If someone could park their Tesla on a harsh incline and not engage the parking brake, that's all I'd need to confirm. It's not like more brakes are really needed if the car is held. To me it's like the "hold" feature - the car should be just fine. There's no reason to manually choose to use the "Parking Brake" since the manual says it already is engaged from Park.

Also the manual states pretty clearly that if the car can't safely park on a hill, it will tell you. And it wouldn't need you to manually apply the "Parking Brake".

In short, I don't think it's anything we especially need to really worry about, but I'm interested if someone would test. I have a really steep hill right outside my house, but no Tesla ... yet. :)
 
I asked Ingineerix on Youtube what the extra parking brake step did. He answered with the following:

"There are electric motors on each of the rear brake calipers that can mechanically apply the rear brakes when you engage P. If it's already applied, the second push-hold just tries to tighten it, but nothing will happen except a small noise."

So it sounds like its not really doing anything additional.
This question's been bugging me a while now. Out of all the BS itt, this is the most logical response, yet.
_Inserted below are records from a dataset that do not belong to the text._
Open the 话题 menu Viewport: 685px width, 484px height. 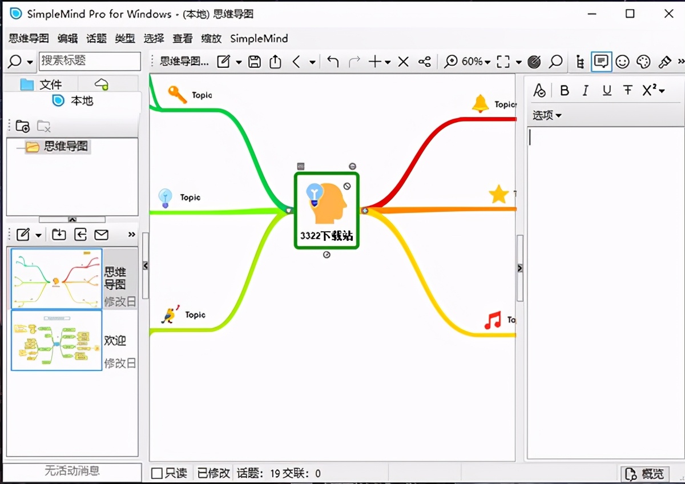(95, 38)
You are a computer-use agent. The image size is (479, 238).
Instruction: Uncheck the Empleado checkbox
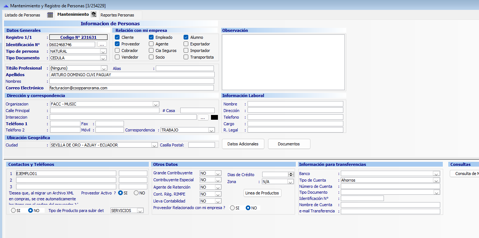pos(151,37)
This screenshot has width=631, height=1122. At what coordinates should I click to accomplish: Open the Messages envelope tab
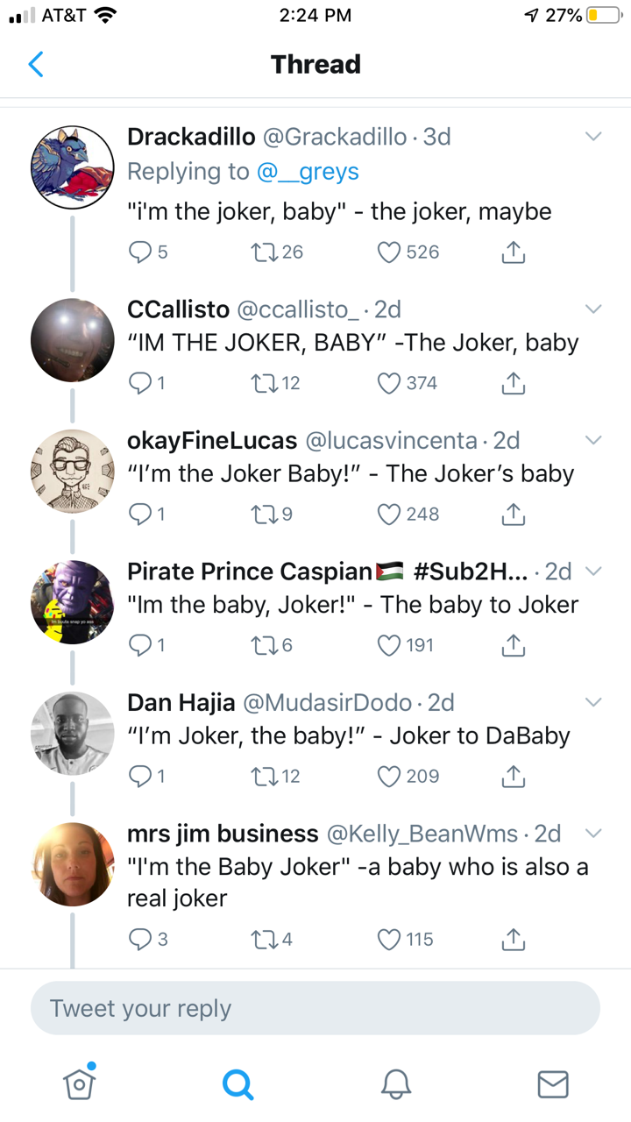coord(552,1084)
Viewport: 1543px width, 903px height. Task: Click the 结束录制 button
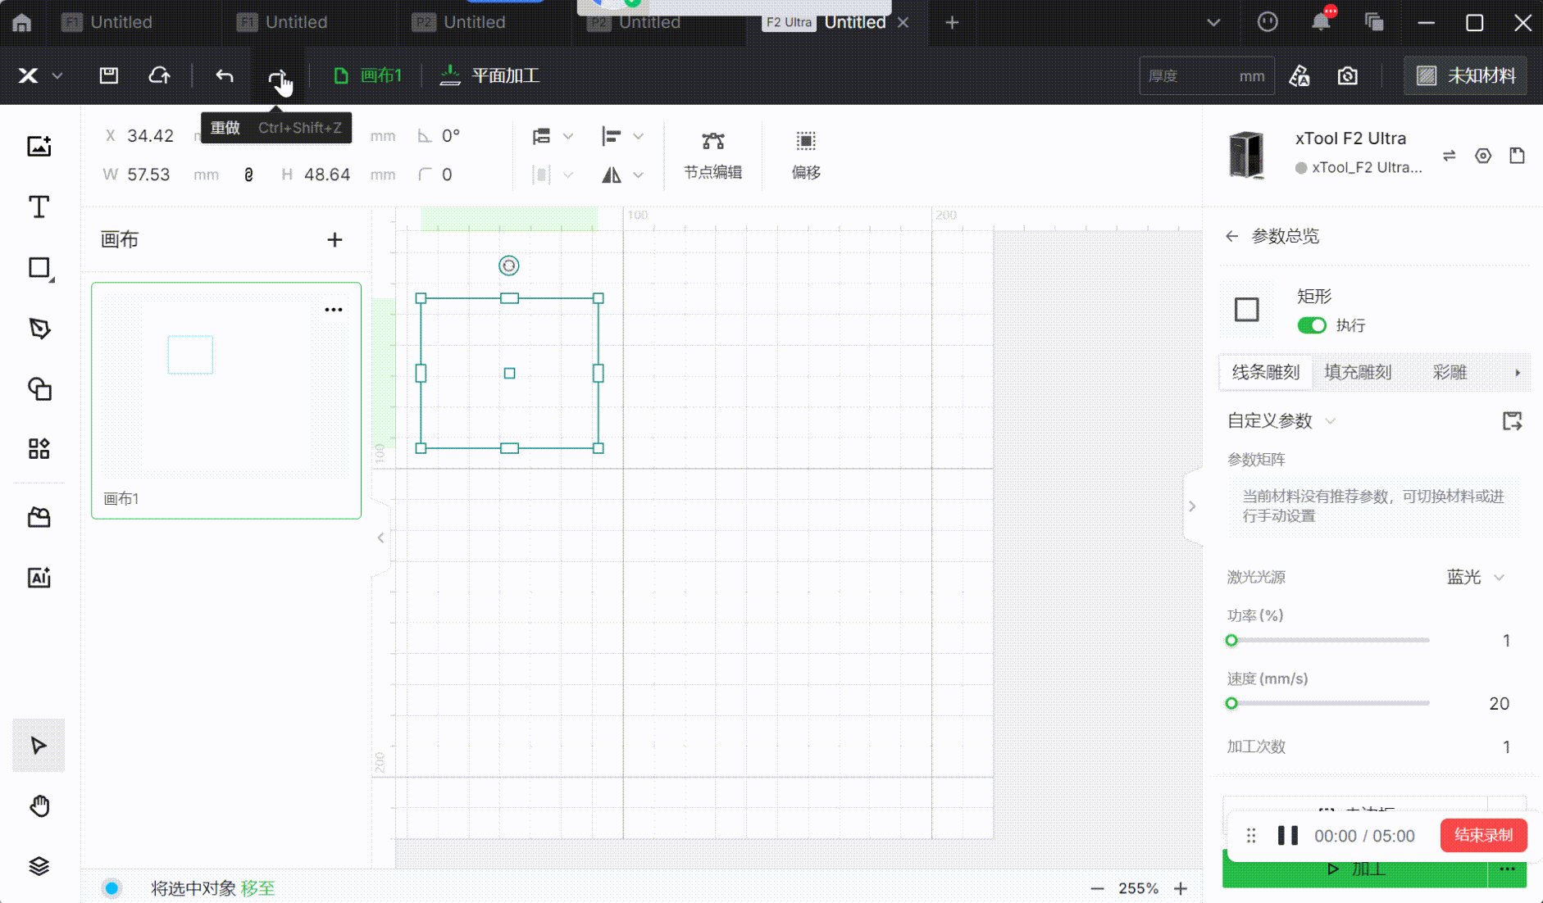1483,836
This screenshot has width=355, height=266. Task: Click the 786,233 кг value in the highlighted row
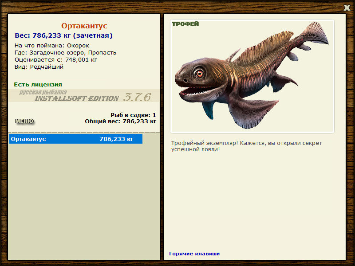tap(116, 139)
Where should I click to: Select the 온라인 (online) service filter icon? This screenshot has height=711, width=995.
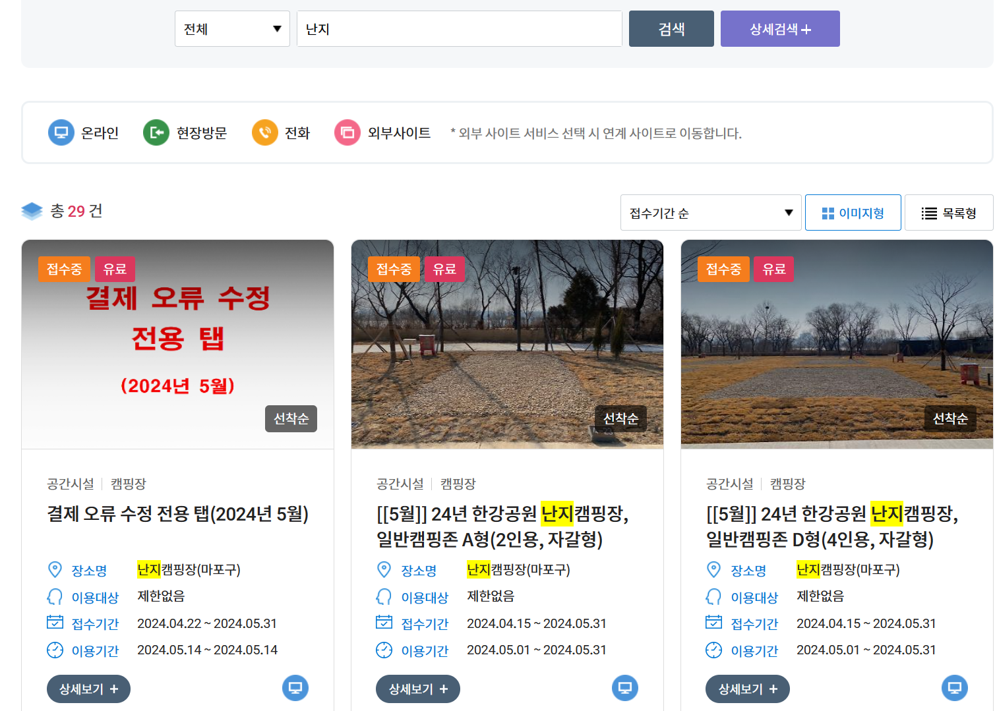[x=61, y=132]
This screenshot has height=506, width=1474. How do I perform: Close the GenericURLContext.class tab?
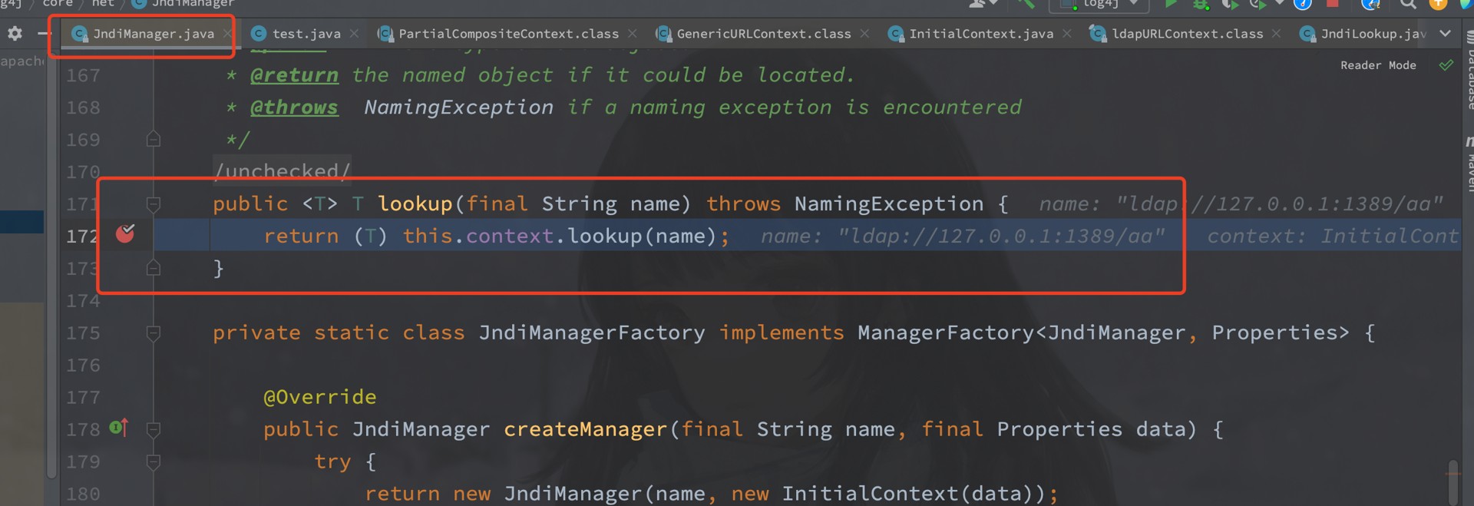coord(865,34)
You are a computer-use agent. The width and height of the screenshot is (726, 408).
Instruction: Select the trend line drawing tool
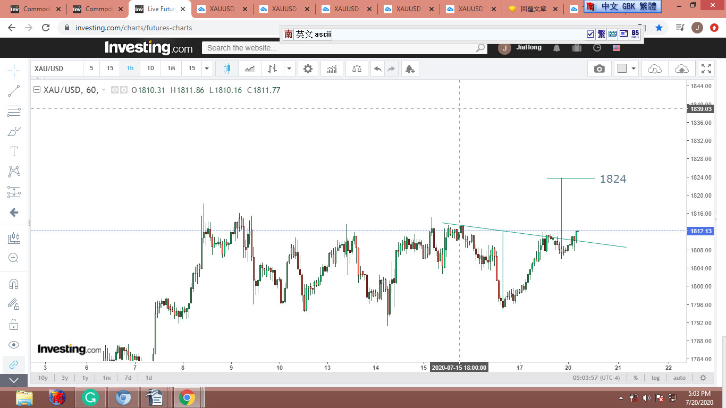coord(14,91)
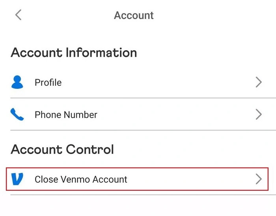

FWIW, pressing Park 2x does NOT engage the front brakes. Was hoping it did the other day when I had the car up in the air to tighten down the wheel nuts, but no has.
 
This question's been bugging me a while now. Out of all the BS itt, this is the most logical response, yet.

FWIW, pressing Park 2x does NOT engage the front brakes. Was hoping it did the other day when I had the car up in the air to tighten down the wheel nuts, but no has.
If Require Continuous Press is disabled, quickly pressing Park twice will initiate the auto-summon functionality on cars which have that feature.

Pressing and holding the Park button will show the icon that the parking brake is engaged.
 
The thing that keeps an automatic from rolling down a hill when it's in park in the parking pawl (Parking pawl - Wikipedia). Tesla famously got into a disagreement over putting a parking pawl into the RAV4 EV ('Complex' Tesla, Toyota union loses power). My understanding is, to this day, Tesla does not put a parking pawl into their cars, so the only thing keeping the car from rolling while parked is the parking brakes, which are automatically applied.

I recognize this doesn't address the mystery of what that sound is on the long press, since the parking brakes are already applied. And it seems very strange that the parking brake indicator only lights when the brake is manually applied. It should simply light whenever the parking brake it on!